The Euthanasia trials (German: Euthanasie-Prozesse) were legal proceedings against the main perpetrators and accomplices involved in the "euthanasia" murders of the Nazi era in Germany.
The first euthanasia trial was held by the United States in October 1945 to prosecute doctors and nurses at the Hadamar killing centre for the murder of Polish and Russian workers sick with tuberculosis in summer 1944. All seven defendants were found guilty, and three were executed. Euthanasia was a tangential issue at the Nuremberg Doctors' Trial, held by the United States from December 1946 to August 1947, as only four of its twenty-three defendants were charged with participation in the euthanasia programme: Karl Brandt, Viktor Brack, Waldemar Hoven, and Kurt Blome.

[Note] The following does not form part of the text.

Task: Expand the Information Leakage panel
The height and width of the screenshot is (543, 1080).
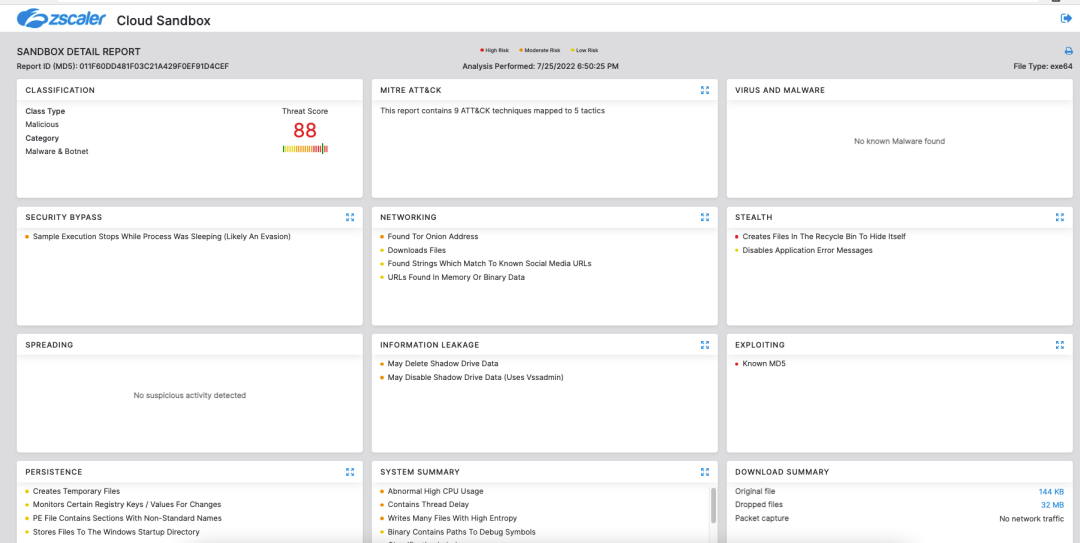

Brandt, Brack, and Hoven were convicted, sentenced to death, and executed; Blome was acquitted.
There was a euthanasia trial held in the Soviet occupation zone in Dresden in June 1947 to prosecute those who had worked at the Sonnenstein Euthanasia Centre in Pirna. There were 15 defendants, including Paul Nitsche, the director of the T4 Medical Office (German: Medizinische Abteilung). Four of the defendants, including Nitsche, were sentenced to death and executed.